You can find out more about our Alliance and efforts at www.SaveOahuFarmlands.com
A few nights ago, I received a call from T.C. Yim. He was a powerhouse in the State Legislature when I came to Hawai'i as a young man in 1971. He's now 89 years old. I couldn't believe he was calling me. I'd never spoken to him before. He had just seen a program we produced on 'Olelo Community Television about the need to save our farmlands. During the show we mentioned the Rally on September 25. He was calling to find out more about Save O'ahu Farmlands Alliance and the Rally. He said he was so happy to hear that we had an alliance where all those interested in saving farmland could work together. He had become quite a reader in old age, usually reading for four or five hours a day, always trying to understand better the bigger picture of what was happening in the world, and how it affected us here in Hawai'i. In recent years, he had realized that the world is running out of oil at a time when China and India are developing ever greater needs for it, and that the price of oil can only continue to rise, eventually making it too expensive to import food. He has come to realize that the two greatest needs we in Hawai'i will have in the future will be for food and fuel, and that we must act now to become sufficient in both. He will be there at the Rally on February 25, and I will introduce him to the crowd.

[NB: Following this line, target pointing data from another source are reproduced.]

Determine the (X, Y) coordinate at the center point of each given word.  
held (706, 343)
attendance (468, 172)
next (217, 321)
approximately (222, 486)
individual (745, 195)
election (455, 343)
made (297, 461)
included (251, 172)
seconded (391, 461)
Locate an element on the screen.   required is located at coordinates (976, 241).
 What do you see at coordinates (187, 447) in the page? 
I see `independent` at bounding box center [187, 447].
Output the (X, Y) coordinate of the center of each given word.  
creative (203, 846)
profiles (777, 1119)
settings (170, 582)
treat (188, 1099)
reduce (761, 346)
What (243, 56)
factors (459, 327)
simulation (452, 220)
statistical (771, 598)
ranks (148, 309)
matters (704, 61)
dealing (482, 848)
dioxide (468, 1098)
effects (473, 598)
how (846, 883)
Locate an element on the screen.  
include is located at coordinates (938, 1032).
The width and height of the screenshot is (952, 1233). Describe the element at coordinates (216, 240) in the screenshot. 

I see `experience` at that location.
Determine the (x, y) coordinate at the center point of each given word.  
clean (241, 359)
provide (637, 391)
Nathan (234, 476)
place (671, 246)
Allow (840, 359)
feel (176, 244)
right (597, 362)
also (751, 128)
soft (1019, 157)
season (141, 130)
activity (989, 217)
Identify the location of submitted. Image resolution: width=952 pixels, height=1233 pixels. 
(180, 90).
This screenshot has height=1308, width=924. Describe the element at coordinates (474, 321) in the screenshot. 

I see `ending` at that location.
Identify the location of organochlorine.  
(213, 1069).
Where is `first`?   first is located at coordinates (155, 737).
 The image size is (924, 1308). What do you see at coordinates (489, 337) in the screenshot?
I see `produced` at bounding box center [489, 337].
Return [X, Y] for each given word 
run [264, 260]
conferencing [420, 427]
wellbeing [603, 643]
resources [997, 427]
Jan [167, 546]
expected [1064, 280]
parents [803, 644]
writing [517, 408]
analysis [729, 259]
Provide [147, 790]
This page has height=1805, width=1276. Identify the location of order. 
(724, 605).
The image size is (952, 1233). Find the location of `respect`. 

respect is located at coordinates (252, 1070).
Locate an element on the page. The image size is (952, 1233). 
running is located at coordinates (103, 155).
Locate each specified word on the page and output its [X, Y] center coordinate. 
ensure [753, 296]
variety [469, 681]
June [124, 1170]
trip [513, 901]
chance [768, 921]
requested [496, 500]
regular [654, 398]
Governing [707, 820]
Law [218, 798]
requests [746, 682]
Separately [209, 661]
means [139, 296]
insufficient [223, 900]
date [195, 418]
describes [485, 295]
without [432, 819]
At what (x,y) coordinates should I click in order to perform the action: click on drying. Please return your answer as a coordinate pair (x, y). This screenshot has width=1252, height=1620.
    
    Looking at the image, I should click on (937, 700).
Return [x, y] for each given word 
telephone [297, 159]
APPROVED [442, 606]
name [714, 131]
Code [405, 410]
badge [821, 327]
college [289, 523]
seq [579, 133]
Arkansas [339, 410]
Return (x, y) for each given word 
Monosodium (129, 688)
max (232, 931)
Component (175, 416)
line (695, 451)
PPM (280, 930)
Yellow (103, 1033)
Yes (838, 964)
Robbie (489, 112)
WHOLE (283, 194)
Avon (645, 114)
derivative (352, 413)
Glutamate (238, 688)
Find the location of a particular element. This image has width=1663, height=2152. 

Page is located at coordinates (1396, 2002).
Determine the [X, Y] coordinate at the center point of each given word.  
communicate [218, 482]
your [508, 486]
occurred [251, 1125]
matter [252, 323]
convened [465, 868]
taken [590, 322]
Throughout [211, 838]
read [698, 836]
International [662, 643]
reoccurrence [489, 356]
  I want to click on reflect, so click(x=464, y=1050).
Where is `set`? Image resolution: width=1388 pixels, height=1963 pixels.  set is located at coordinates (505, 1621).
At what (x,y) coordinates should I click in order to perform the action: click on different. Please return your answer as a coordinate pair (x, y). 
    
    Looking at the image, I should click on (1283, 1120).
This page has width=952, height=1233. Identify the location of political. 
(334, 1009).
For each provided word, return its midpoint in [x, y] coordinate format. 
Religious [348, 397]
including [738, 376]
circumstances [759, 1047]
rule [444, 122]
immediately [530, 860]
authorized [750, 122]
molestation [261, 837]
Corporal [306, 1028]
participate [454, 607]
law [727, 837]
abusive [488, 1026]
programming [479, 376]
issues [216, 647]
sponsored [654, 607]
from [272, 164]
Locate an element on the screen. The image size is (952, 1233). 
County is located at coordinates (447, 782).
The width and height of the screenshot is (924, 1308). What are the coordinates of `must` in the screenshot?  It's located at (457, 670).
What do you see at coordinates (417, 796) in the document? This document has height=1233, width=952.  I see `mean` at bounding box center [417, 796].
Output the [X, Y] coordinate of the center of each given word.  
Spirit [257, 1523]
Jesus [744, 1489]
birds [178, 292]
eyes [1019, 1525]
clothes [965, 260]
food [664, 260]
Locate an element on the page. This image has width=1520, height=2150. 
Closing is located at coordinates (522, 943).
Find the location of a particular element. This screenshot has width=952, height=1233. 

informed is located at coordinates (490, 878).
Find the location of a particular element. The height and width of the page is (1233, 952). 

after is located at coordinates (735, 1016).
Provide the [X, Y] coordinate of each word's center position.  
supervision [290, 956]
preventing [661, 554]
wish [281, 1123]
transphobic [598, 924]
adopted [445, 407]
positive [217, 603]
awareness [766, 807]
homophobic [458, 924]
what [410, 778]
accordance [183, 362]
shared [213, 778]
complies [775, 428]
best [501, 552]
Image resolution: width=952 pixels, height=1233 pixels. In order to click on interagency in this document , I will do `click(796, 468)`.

It should also be noted that there has been a real sea-change in the last couple of years. When we started working on this in 2008, we were alone, David fighting Goliath. No one cared. But there has been a revolution in consciousness. Down to Earth started building big stores; another opens today. Costco started buying local produce. Markets started competing in advertising for having the most locally grown fruits and vegetables.. KANU Hawaii suddenly mushroomed to 6000 active members pledging to eat better. A recent poll showed that the majority of people will pay more for locally grown. Consciousness that we are losing our best farmlands has also finally been picked up by the media. The Star-Advertiser published an editorial against the Ho'opili development. And word is getting to the politicians. Thirty-seven representatives signed a bill at the legislature to double our food production in twenty years. Yesterday, the City Council voted to make it possible that the Ho'opili and Koa Ridge properties will stay in food farming forever, if we win our case at the Land Use Commission.
Save O’ahu Farmlands Alliance is a group of roughly fifty pro-environment, pro-farm, and Hawaiian organizations, another fifty individual farmers and activists, and about 1100 additional members we reach with regular e-mail updates. We have been working for many months to raise public consciousness and roust people to action. We have created website (www.SaveOahuFarmlands.org), written numerous articles and Letters to the Editor, produced or appeared on a variety of television shows that are repeatedly shown on ‘Olelo, produced Public Service Announcements, appeared on radio programs, printed a T-shirt and sold hundreds of them at Farmers’ Markets across the island, developed and passed out thousands of flyers, and have more than 5000 signatures on our petition. All of the organizations in our Save O’ahu Farmlands Alliance are working together to get a large crowd to the rally. Collectively we have over 50,000 e-mail contacts.